Vielschichtiges Portrait über die Nürnberger Prozesse
Lesendes Federvieh aus München am 23.09.2023
Bewertungsnummer: 2028492
Bewertet: Buch (Gebundene Ausgabe)
Wie der Titel „Das Schloss der Schriftsteller“ schon andeutet, findet in diesem absolut lesenswerten Sachbuch die Betrachtung der Nürnberger Prozesse aus einer völlig anderen Perspektive statt. Denn nicht nur der Prozessablauf selbst wird detailliert und eindrücklich geschildert, es wird ein ebenso großes Augenmerk auf die Journalisten und Schriftsteller gelegt, die über das Prozessgeschehen berichten, einordnen, kommentieren und beurteilen.
Brillant und hervorragend recherchiert liefert Uwe Neumahr nicht nur ein spannendes Stück Zeitgeschichte, sondern gewährt obendrein einen ebenso interessanten, informativen Einblick in den Alltag im Pressecamp sowie die unterschiedliche Art und Weise der Berichterstattung.

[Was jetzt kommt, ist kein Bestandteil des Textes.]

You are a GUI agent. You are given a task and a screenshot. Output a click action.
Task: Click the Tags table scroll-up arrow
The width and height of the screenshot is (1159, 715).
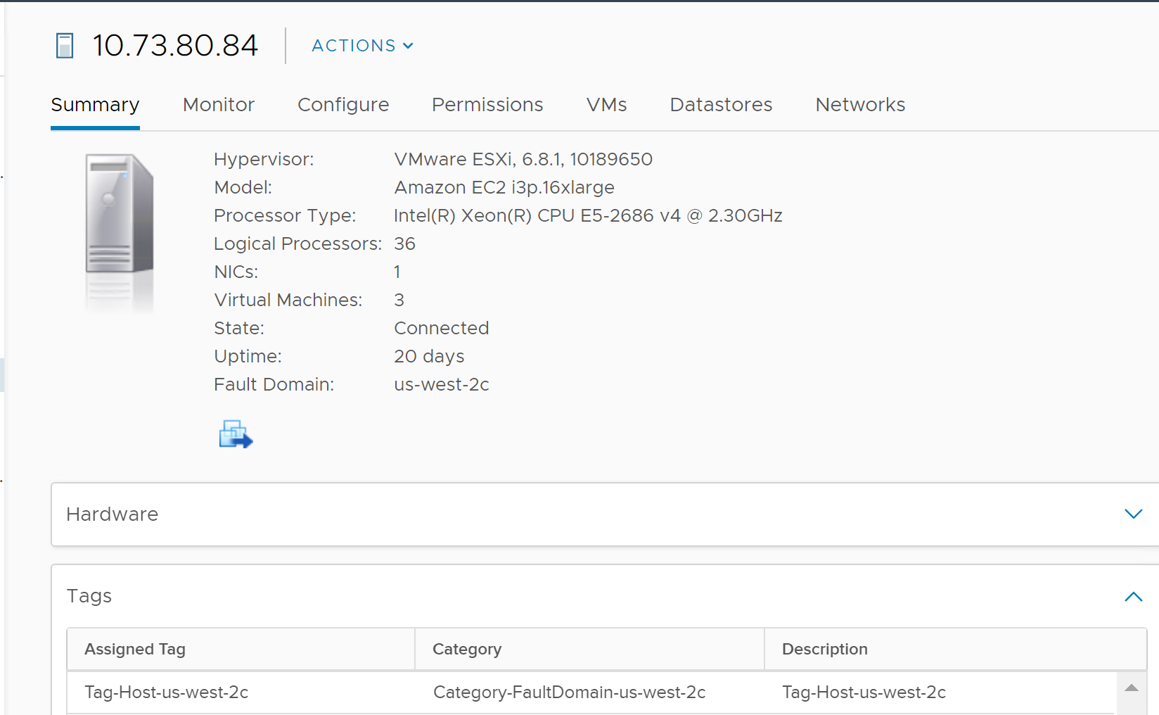(x=1131, y=688)
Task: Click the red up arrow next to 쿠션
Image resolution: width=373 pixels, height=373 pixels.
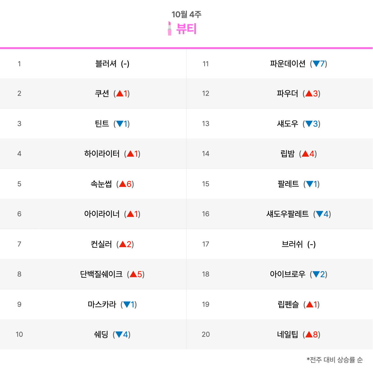Action: 120,93
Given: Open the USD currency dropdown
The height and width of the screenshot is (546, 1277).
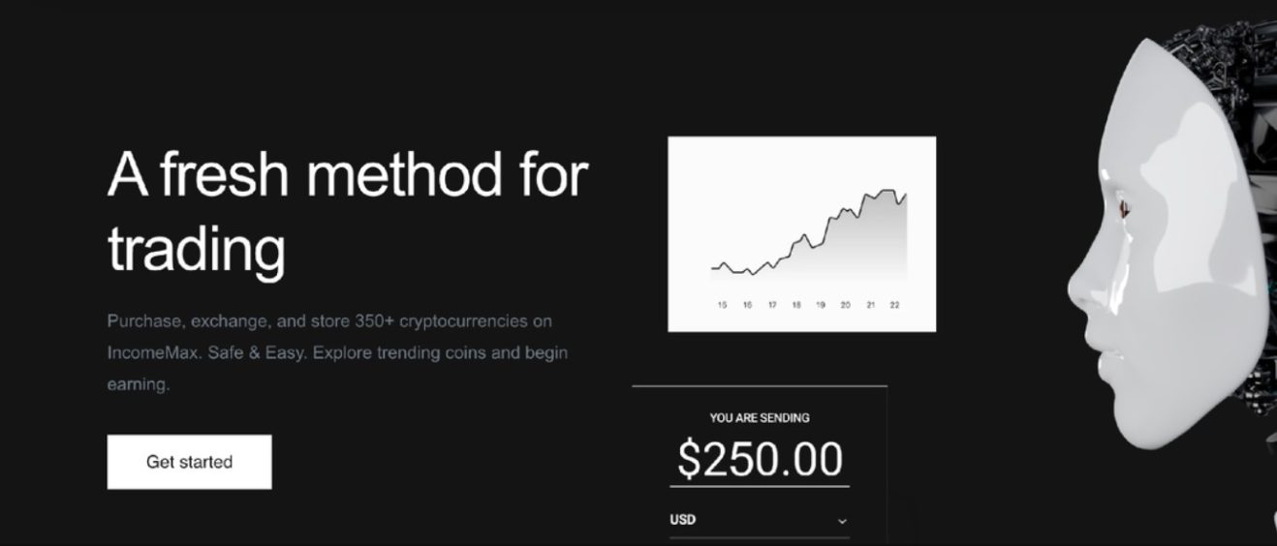Looking at the screenshot, I should pos(758,520).
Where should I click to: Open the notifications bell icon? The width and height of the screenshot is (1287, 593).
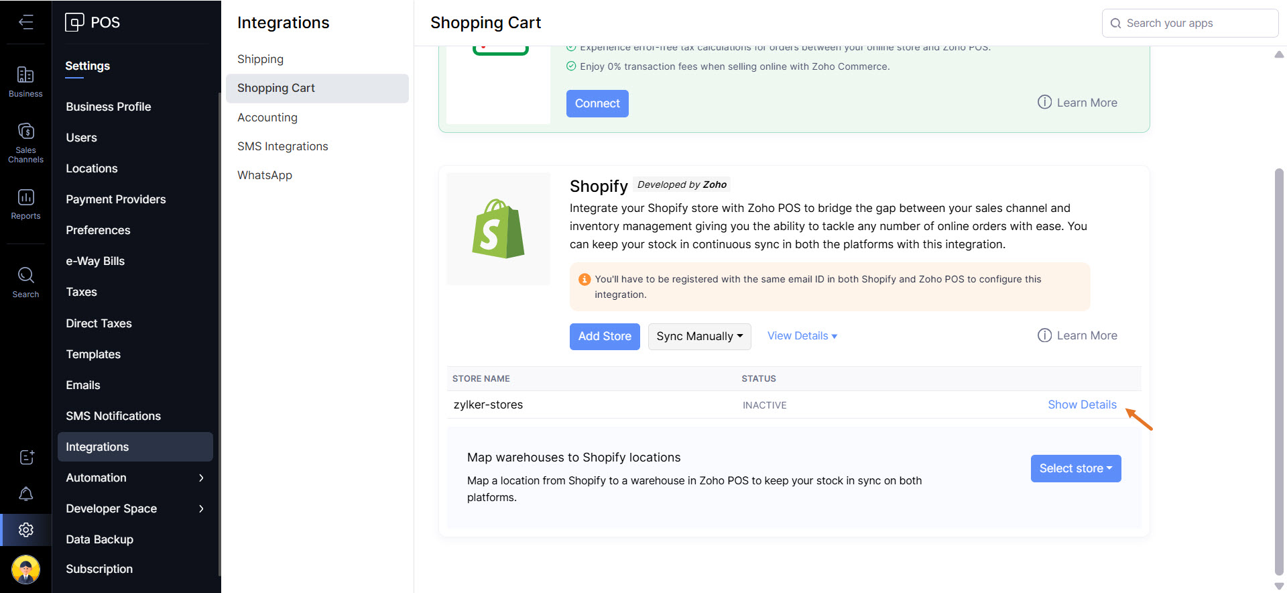tap(25, 494)
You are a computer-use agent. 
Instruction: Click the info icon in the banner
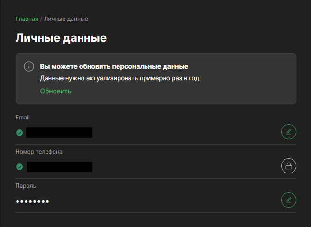[29, 66]
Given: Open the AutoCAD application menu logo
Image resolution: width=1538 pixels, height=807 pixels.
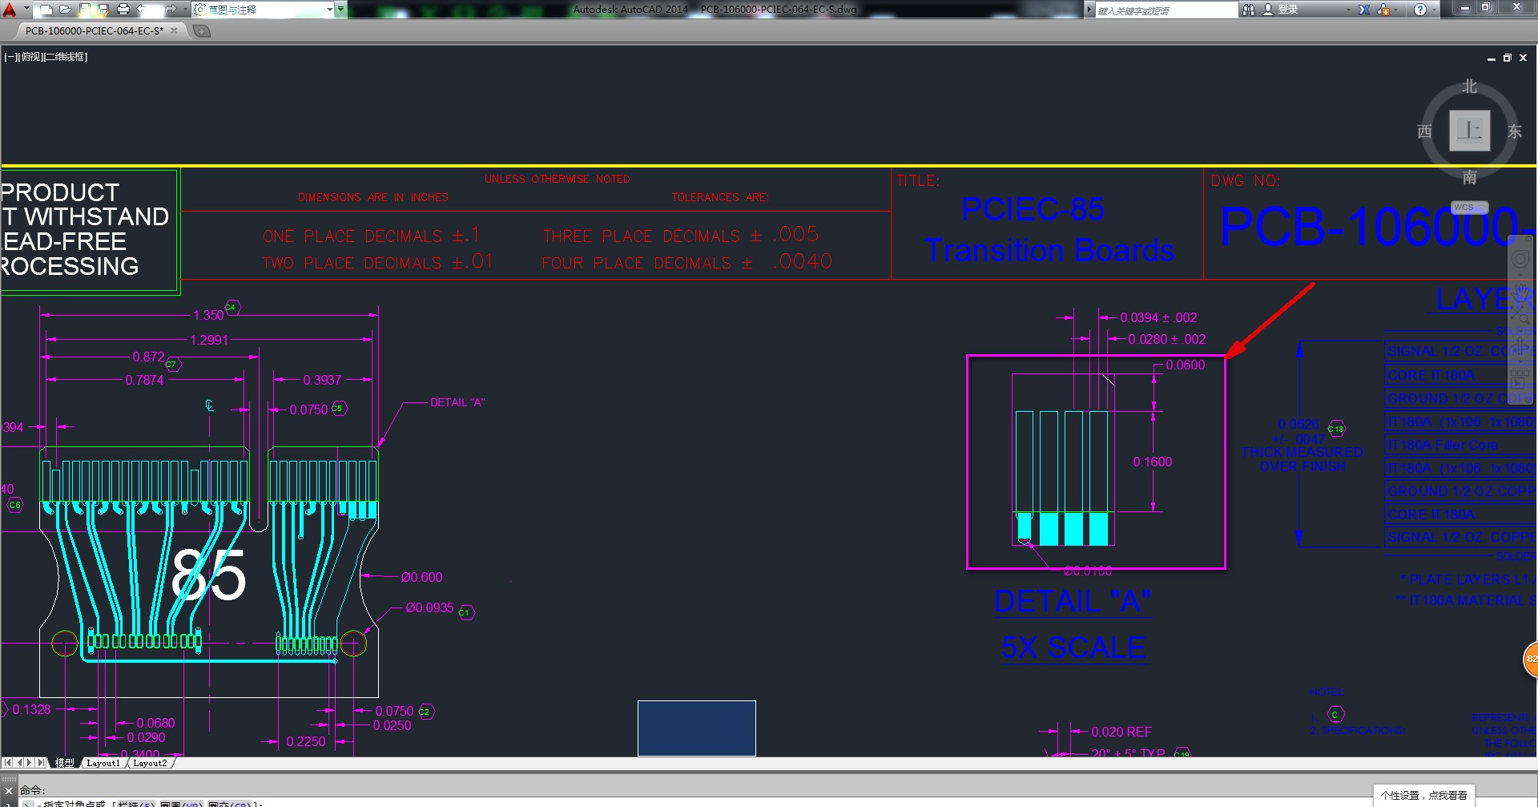Looking at the screenshot, I should (x=10, y=10).
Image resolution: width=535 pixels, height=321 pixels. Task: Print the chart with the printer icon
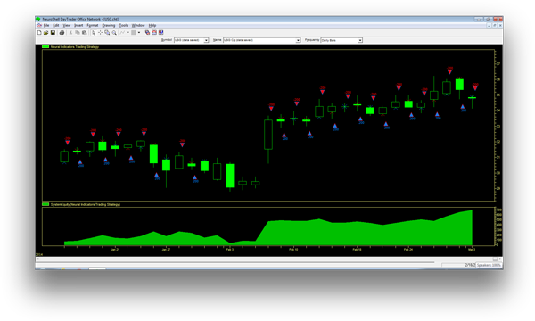[x=62, y=33]
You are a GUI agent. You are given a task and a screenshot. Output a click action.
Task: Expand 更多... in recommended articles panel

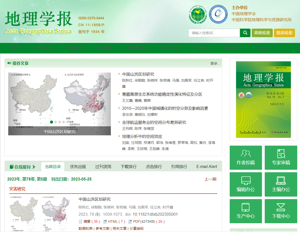pos(215,64)
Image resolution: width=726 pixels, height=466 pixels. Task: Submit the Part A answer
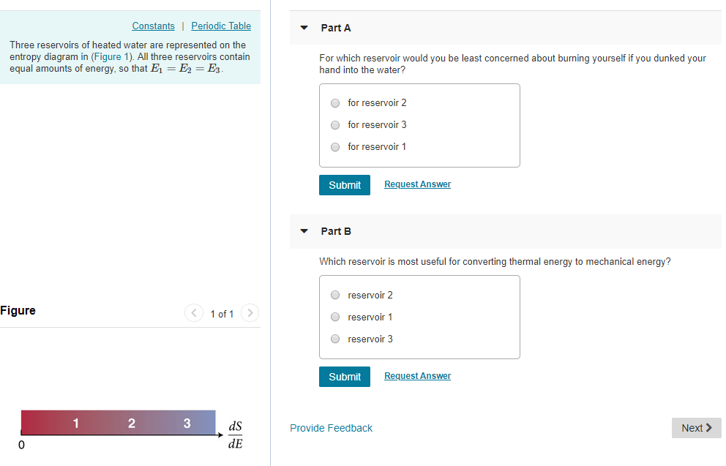pyautogui.click(x=344, y=185)
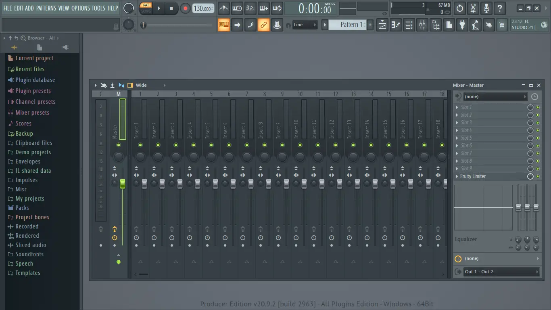Mute the Master channel LED
This screenshot has width=551, height=310.
point(119,145)
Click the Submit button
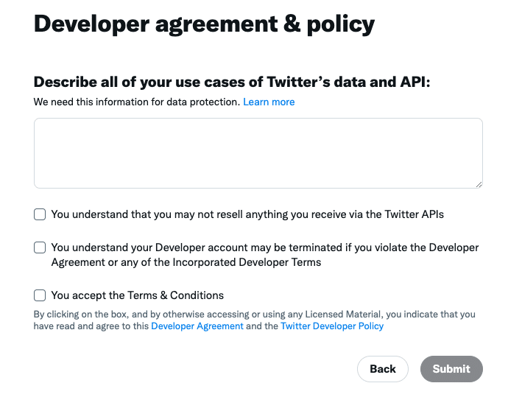This screenshot has height=411, width=508. pos(451,369)
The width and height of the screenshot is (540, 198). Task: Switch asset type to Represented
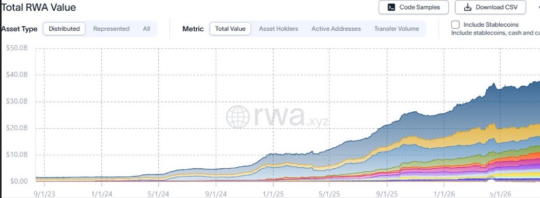pos(111,29)
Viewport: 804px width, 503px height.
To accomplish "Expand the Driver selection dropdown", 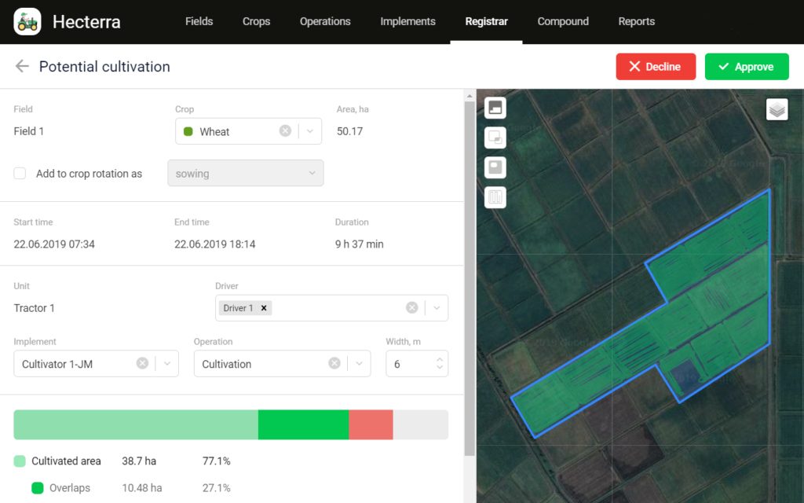I will [437, 307].
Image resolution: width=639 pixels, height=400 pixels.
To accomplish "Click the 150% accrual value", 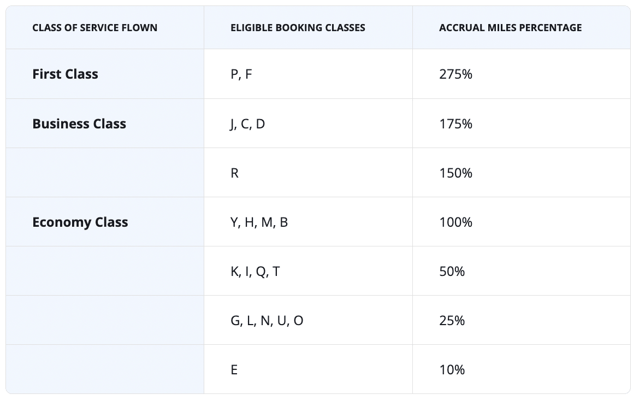I will (x=455, y=173).
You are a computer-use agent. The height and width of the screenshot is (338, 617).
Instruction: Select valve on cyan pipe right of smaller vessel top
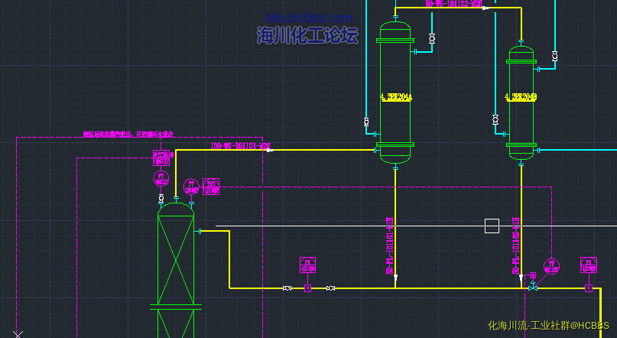[554, 55]
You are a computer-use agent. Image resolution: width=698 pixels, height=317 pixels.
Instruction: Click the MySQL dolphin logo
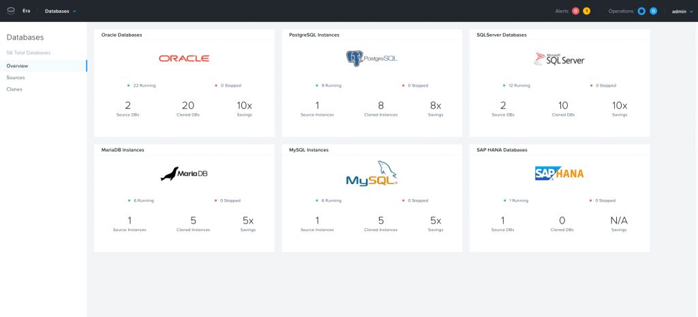(371, 173)
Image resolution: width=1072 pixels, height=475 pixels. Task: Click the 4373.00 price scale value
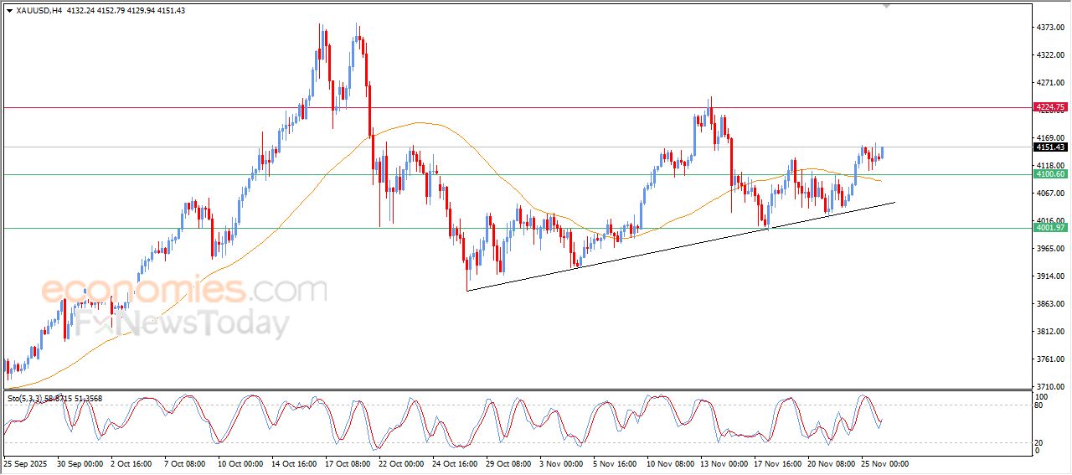tap(1049, 28)
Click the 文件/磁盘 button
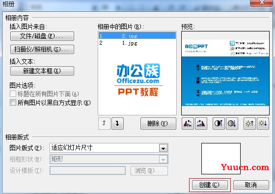The width and height of the screenshot is (275, 194). coord(42,36)
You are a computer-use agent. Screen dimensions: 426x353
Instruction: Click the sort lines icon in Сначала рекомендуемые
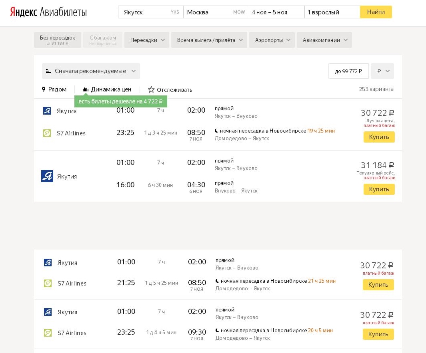click(x=48, y=71)
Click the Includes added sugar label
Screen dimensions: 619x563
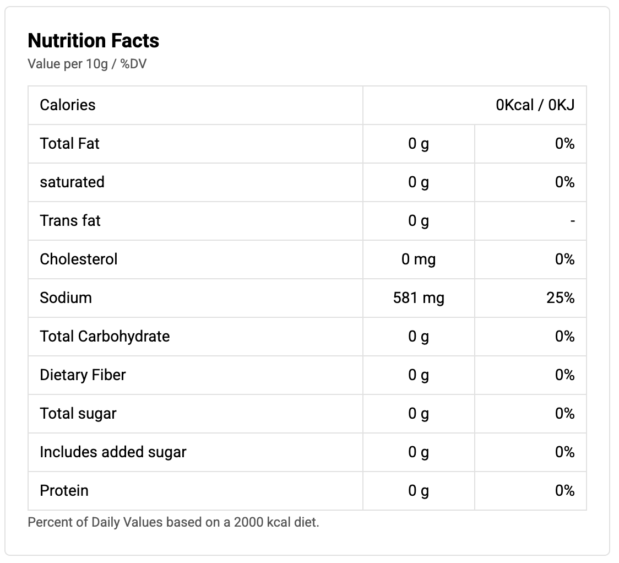tap(113, 452)
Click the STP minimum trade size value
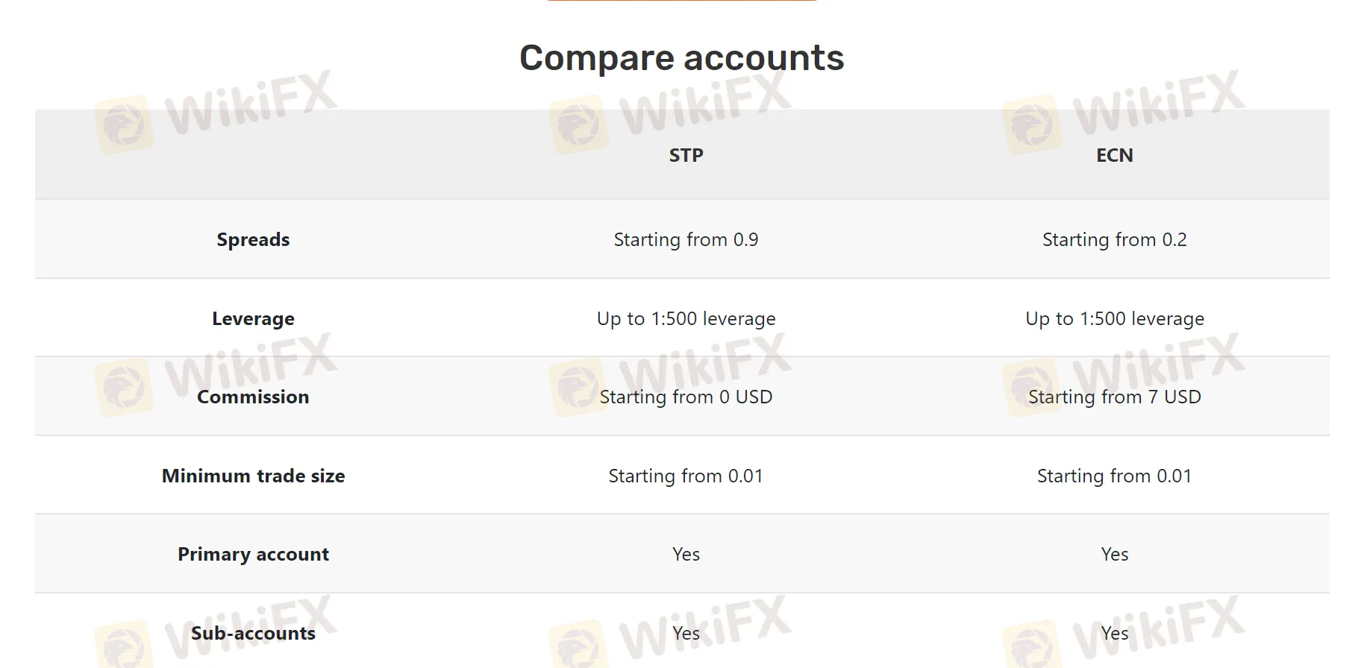 (x=686, y=476)
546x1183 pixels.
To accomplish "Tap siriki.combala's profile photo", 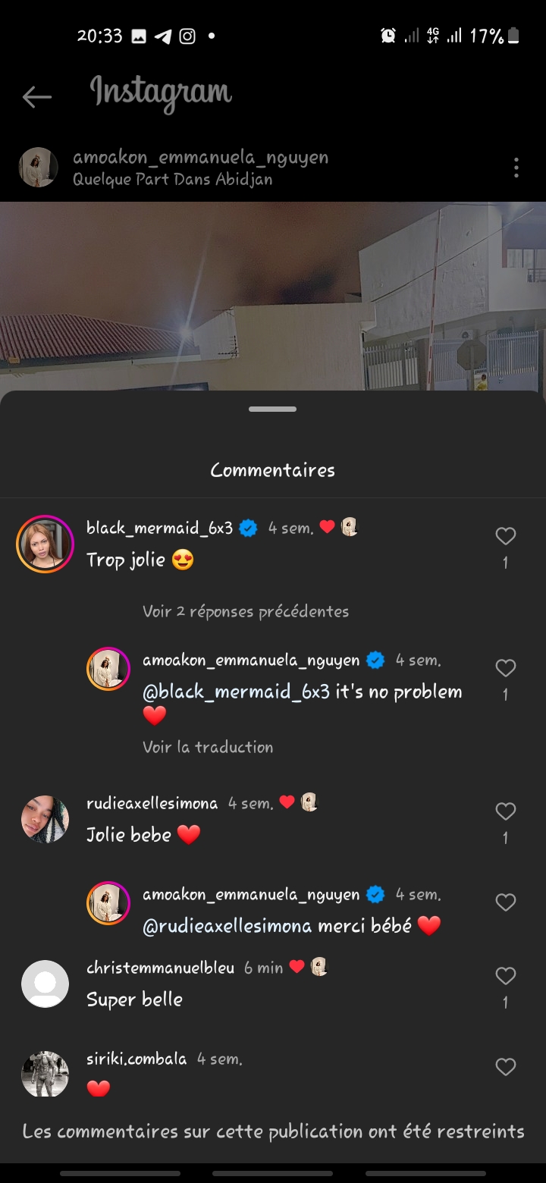I will [x=45, y=1074].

Diese ist geprägt von politischer Einstellung, Nationalität aber auch von Einzelschicksalen in Deutschland selbst bzw. im Exil.
In den einzelnen Kapiteln werden die Prozesseindrücke dieser hochkarätigen Journalisten und Schriftsteller ausführlich dargestellt und mit interessanten Details aus deren Biografien angereichert.
Gerade durch diese so unterschiedlichen Persönlichkeiten ist ein vielschichtiges, ungemein spannendes Gesamtbild dieses Prozesses, den politischen Bestrebungen der Besatzungsmächte sowie über die Deutschen und Deutschland vor und nach dem Krieg entstanden.
„Das Schloss der Schriftsteller“ bietet viel Stoff zum Nachdenken über die unmenschlichen Gräueltaten des Regimes, vor allem aber über das unbegreifliche Schweigen der Deutschen.
Der zweite Weltkrieg ist gerade vorbei, Deutschland liegt noch mehr oder weniger in Schutt und Asche und den Hauptverantwortlichen des Krieges wird in Nürnberg 1946 der Prozess gemacht. Der erste seiner Art, in dem auf demokratische Weise die Siegermächte über die Verantwortlichen urteilen wollen.
Bei den Prozessen sind Schriftsteller und Korrespondenten aus aller Welt anwesend, um darüber zu berichten. Wer nicht eine deutsche Nationalität hat, kann oder darf im Schloss Faber-Castell (Press Camp) übernachten. Dieses hat ohne größere Blessuren den Krieg überstanden und ist auch Ort mach feuchtfröhlicher Nacht. Es tauchen Namen auf, die damals schon berühmt waren, aber auch etliche noch unbekannte Gesichter.
Interessant fand ich die Sichtweise der verschiedenen Schriftsteller auf Deutschland und die vergangene Geschichte. Eine gut gelungene Abwechselung zwischen anekdotischem, informativem und bewegendem Teilen.
Viele bekannte Gesichter begegnen den Lesenden in diesem besonderen Buch. Uwe Neumahr beschreibt in sehr interessanter Weise die Hintergründe der Berichterstattung der Nürnberger Prozesse. Hier findet man eine vielseitige Mischung aus nüchterner Erzählweise und Geschichten, die Geschichte schrieben.